## Supplied passage
== Segment start ==

FOLG MIR A GANG

FOLG MIR A GANG

Have you ever uttered a word in a foreign language and realized the person you said it to may have no idea what you’re saying? Did you fully understand what you were saying? Could you spell the word?

Thanks to the internet, there is so much help with things like translating foreign words. When I was growing up, my parents often spoke Yiddish, their first language, so that their four children didn’t know what they were discussing. There were certain words repeatedly said that gained our attention.

Recently, at the dentist, he suggested that I see an endodontist if my tooth pain didn’t stop (it didn’t and, I did end up in the office of an endodontist). He threw out the names of several qualified clinicians he works with and the towns where they practice. When he listed outskirts such as Morristown and Clifton, I automatically uttered, as my mother would say, “folg mir a gang.” My dentist, a Jewish man from my era, smiled. Then I left.

I laughed to myself on the way home (since the pain lessened with fluoride coating), wondering if he knew what I meant. My thought was reminiscent of my mother, in a disgusted manner asking in Yiddish, “where are you running, that’s out of the way?” I knew what she meant but couldn’t put the definition into words.

According to what I found on the internet, the meaning of the term folg mir a gang is “it’s quite a long way.” And, from the website of the endodontist, whom he mentioned was in my neighborhood, she met the qualifications and the commute.

== Segment end ==

## Material supplied
== Segment start ==

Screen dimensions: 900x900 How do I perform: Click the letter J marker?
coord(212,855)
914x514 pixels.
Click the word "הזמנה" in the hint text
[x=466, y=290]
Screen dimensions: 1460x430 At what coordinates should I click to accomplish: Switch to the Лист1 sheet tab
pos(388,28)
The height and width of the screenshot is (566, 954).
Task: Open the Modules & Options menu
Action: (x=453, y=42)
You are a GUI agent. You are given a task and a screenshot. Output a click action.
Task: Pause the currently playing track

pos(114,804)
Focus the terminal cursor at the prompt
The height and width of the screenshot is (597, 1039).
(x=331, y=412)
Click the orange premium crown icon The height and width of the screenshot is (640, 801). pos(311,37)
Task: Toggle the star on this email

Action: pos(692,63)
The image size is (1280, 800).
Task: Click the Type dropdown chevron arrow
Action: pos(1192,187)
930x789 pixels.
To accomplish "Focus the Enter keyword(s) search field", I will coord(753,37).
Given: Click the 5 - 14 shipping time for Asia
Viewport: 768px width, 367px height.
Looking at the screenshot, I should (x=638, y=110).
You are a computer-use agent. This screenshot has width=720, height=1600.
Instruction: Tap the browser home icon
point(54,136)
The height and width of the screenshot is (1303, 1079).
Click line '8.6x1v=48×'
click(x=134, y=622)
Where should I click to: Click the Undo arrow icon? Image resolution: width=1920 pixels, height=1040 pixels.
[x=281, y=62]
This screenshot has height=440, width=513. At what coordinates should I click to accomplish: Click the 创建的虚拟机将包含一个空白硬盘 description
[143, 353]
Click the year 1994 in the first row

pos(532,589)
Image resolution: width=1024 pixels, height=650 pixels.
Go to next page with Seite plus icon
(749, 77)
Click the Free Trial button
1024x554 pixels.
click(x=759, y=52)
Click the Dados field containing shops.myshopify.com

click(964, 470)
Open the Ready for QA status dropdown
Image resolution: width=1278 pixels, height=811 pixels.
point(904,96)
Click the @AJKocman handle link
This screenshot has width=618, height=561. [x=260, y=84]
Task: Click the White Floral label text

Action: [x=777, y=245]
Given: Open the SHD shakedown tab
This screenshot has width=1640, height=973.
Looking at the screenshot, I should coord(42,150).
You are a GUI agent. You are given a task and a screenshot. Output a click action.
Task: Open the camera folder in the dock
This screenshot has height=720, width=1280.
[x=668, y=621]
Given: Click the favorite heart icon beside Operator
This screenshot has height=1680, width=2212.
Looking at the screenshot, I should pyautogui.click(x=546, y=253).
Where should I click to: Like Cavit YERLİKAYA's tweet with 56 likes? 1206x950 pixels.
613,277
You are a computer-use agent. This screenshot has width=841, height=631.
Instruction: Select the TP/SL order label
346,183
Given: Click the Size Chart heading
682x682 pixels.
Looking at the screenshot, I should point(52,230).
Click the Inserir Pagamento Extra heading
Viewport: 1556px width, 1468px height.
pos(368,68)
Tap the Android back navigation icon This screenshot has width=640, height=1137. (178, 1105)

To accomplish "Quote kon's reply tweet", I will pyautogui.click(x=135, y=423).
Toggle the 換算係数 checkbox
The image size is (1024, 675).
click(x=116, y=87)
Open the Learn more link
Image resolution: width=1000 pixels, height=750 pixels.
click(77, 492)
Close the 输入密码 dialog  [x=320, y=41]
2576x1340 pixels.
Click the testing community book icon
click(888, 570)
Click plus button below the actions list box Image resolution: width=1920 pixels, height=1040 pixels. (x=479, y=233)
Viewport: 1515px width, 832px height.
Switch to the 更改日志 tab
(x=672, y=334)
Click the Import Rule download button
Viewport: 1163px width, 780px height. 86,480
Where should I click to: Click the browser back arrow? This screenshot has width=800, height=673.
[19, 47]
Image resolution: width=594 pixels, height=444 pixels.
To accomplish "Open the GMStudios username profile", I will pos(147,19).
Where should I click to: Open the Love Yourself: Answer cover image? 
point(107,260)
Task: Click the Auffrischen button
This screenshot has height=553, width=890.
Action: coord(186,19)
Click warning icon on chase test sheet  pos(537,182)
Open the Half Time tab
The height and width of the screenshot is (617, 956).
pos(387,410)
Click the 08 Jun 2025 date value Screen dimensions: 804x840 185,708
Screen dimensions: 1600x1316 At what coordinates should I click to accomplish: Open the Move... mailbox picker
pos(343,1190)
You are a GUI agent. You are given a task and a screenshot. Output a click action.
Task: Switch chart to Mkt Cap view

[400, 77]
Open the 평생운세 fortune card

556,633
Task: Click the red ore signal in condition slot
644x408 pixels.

== Segment end ==

## What is needed
Decide whether each statement agrees with the piece about "folg mir a gang," answering yes or no and quoting the deciding words. 1. The writer's parents spoke Yiddish so their children would not understand them. 2. The writer's tooth pain went away without a visit to an endodontist. 3. According to what the writer found on the internet, "folg mir a gang" means "it's quite a long way." The data is not needed for what follows.

## Result of the task
1. Yes: "my parents often spoke Yiddish, their first language, so that their four children didn’t know what they were discussing"
2. No: "it didn’t and, I did end up in the office of an endodontist"
3. Yes: "the meaning of the term folg mir a gang is “it’s quite a long way.”"